Meski pendapatan usaha naik, PT Perusahaan Listrik Negara (PLN) mencatatkan rugi bersih sebesar Rp 38,87 triliun pada kuartal I 2020, berbalik dari laba bersih Rp 4,14 triliun pada periode yang sama tahun lalu.
Dalam laporan keuangan perusahaan yang diunggah dalam keterbukaan informasi Bursa Efek Indonesia (BEI), Sabtu (13/6), sepanjang kuartal I 2020 PLN tercatat mampu membukukan pendapatan usaha sebesar Rp 72,7 triliun. Jumlah ini naik 5,5% dibandingkan kuartal I 2019, yang sebesar Rp 68,91 triliun.
Sepanjang tiga bulan pertama tahun ini, mayoritas pendapatan usaha PLN disokong oleh penjualan tenaga listrik yang mencapai Rp 70,24 triliun, naik 5% secara tahunan dari sebelumnya Rp 66,84 triliun.
Kontribusi penjualan paling besar dibukukan penjualan listrik ke masyarakat umum, dengan nilai mencapai Rp 65,48 triliun, naik hingga 5,1% secara tahunan dari Rp 62,27 triliun. Penjualan berikutnya disumbang dari lembaga dan kementerian yang nilainya mencapai Rp 3,03 triliun, tumbuh 5% secara tahunan dari Rp 2,89 triliun.
Meski pendapatan naik, jumlah beban usaha PLN membengkak signifikan, bahkan lebih besar dari capaian pendapatan. Beban usaha perusahaan pada tiga bulan pertama tahun ini tercatat sebesar Rp 78,8 triliun, naik 7% dibandingkan kuartal I 2019 yang sebesar Rp 73,63 triliun.
Kenaikan beban usaha PLN tersebut salah satunya karena naiknya pembelian tenaga listrik oleh PLN dari perusahaan produsen listrik swasta atau independent power producer (IPP). Pembeliannya tercatat mencapai Rp 25,83 triliun, naik 29,4% secara tahunan dari kuartal I 2019 yang sebesar Rp 19,95 triliun.
Kenaikan paling tinggi adalah pembelian listrik dari PT Sumber Segara Primadaya, yang naik hingga 124% menjadi Rp 3,43 triliun. Selain itu, PLN juga membeli listrik dari PT Shenhua Guohua PJBI senilai Rp 1,38 triliun, di mana pada periode yang sama tahun lalu PLN belum melakukan pembelian listrik dari perusahaan tersebut.
(Baca: Agar Lebih Transparan, PLN Bakal Buat Sistem Pencatatan Digital)
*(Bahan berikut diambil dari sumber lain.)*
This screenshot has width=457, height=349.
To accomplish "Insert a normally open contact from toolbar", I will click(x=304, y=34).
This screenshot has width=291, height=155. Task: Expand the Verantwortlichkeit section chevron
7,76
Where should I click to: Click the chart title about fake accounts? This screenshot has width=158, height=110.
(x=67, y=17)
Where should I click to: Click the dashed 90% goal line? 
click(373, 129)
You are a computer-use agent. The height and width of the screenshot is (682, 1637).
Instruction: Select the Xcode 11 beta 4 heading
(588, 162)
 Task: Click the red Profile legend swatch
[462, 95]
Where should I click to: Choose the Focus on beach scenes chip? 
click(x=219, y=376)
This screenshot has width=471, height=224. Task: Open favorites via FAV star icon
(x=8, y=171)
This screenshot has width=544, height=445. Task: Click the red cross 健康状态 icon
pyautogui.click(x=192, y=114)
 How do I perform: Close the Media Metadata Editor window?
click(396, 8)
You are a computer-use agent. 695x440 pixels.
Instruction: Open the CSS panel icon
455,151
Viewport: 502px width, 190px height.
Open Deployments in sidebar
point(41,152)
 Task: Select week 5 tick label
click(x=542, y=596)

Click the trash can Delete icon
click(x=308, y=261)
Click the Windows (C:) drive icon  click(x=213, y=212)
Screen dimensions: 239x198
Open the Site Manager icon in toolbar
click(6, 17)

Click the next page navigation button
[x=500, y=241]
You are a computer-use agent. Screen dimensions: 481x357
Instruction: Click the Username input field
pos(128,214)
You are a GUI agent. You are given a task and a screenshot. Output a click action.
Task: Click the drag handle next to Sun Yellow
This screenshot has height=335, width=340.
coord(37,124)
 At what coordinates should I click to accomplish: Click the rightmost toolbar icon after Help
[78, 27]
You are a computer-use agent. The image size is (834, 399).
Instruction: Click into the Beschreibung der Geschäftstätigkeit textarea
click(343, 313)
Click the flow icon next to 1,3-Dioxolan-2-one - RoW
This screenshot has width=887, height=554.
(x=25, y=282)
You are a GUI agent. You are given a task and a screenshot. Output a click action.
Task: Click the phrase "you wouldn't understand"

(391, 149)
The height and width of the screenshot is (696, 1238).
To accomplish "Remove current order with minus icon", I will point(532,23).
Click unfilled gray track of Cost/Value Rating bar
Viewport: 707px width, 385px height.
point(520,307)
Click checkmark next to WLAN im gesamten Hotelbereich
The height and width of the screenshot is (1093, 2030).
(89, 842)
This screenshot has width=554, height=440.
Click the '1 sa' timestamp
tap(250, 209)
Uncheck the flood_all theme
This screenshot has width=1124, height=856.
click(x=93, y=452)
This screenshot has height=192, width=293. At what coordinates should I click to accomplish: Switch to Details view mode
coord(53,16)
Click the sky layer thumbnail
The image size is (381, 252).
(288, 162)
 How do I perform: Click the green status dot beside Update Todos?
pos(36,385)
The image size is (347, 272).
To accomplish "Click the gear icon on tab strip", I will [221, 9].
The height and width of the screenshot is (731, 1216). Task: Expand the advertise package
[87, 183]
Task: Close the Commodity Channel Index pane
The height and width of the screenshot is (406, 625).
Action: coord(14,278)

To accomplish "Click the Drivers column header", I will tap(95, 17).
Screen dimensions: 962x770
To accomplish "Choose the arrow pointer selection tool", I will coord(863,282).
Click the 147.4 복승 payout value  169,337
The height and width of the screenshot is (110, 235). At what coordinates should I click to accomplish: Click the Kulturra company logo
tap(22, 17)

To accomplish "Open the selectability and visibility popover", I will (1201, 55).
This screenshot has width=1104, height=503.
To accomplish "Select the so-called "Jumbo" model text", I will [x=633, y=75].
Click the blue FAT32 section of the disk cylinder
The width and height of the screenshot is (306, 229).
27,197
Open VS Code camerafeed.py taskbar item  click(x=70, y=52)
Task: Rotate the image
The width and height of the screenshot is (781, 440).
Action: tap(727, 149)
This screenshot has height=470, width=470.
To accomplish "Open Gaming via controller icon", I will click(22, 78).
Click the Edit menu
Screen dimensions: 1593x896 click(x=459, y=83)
Padahal, beban usaha PLN dari pembelian bahan bakar dan pelumas tercatat turun 6,8% secara tahunan menjadi Rp 30,72 triliun dari Rp 32,95 triliun. Beban dari pembelian bahan bakar minyak (BBM) turun paling besar 20,7% menjadi Rp 4,9 triliun. Lalu beban dari gas alam turun 3,4% menjadi Rp 13,11 triliun. Begitu pula dari batu bara turun 4,2% menjadi Rp 11,7 triliun.
Karena beban yang naik tinggi tersebut, PLN harus mengalami rugi usaha sebelum subsidi dan pendapatan kompensasi dari pemerintah pada kuartal I 2020. Nilai kerugian usaha ini mencapai Rp 6,09 triliun, lebih besar dibandingkan dengan periode yang sama tahun lalu dengan rugi Rp 4,71 triliun.
Selain itu, penyebab PLN mengalami kerugian pada periode tiga bulan pertama tahun ini, adalah beban lain-lain PLN yang juga melonjak tinggi menjadi Rp 1,73 triliun. Padahal tahun lalu, beban lain-lain ini hanya senilai Rp 137,39 miliar.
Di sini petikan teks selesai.